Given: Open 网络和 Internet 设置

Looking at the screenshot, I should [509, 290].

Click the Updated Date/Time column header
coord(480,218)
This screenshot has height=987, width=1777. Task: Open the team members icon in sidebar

__________

ACTIVITY:
In full and without error, transcribe each of the entries.

EXERCISE ANSWER:
Given: Open 网络和 Internet 设置

Looking at the screenshot, I should [509, 290].

Click the Updated Date/Time column header
coord(480,218)
This screenshot has height=987, width=1777. Task: Open the team members icon in sidebar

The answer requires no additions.